This mistake is so obvious that it is hard to avoid the conclusion that those who are making it are making it on purpose–that their aim is not so much to prevent hatred as to stop any conversation on the topic of sexual morality.  That is, their aim is not so much to promote civility as to ensure that a certain side of the argument will prevail.  This brings us to the double-standard.  Suppose some left-leaning secularist with a TV show had said the opposite of what Phil Robertson said.  Suppose this person had said that the Biblical understanding of human sexuality is repressive and wrong, a cause of human misery.  Does anyone seriously think that this person’s career would be in danger?  No.  Accordingly, the campaign against Phil Robertson is not so much about preventing hatred and bigotry as about ensuring that the nation’s commitment to Christian morality will continue its rapid decline without any public complaints from influential people.

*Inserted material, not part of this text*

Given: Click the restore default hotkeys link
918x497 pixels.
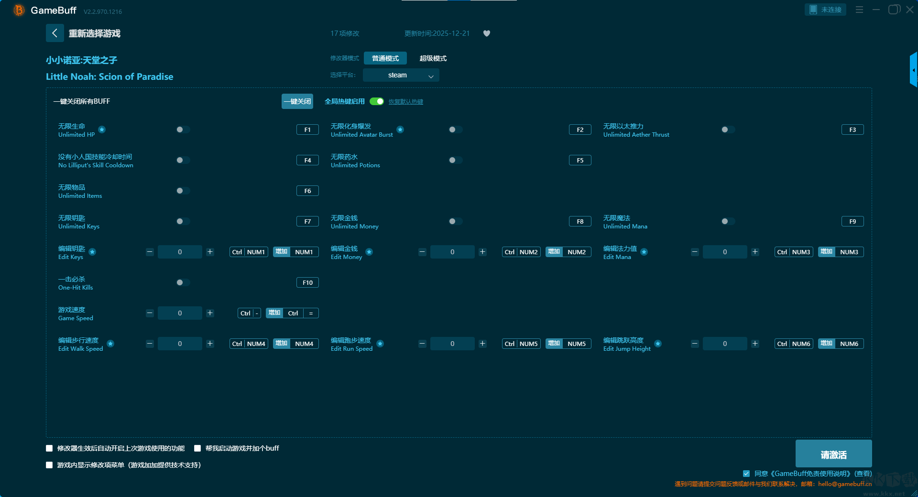Looking at the screenshot, I should click(x=405, y=102).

It’s also worth noting that from Phil Robertson’s remarks were, from his own standpoint, not only innocent but even an act of love.  Christians believe that sin is deadly to the soul.  They therefore believe they are trying to help the sinner by alerting him to his sin.  This view is reflected in the old Catholic tradition that says that “admonishing the sinner” is one of the spiritual works of mercy.  Of course, those who don’t believe in Christianity or its morality may reject the admonition as misguided.  But it is hardly reasonable for them to assume that the person making the admonition is necessarily animated by ill-will.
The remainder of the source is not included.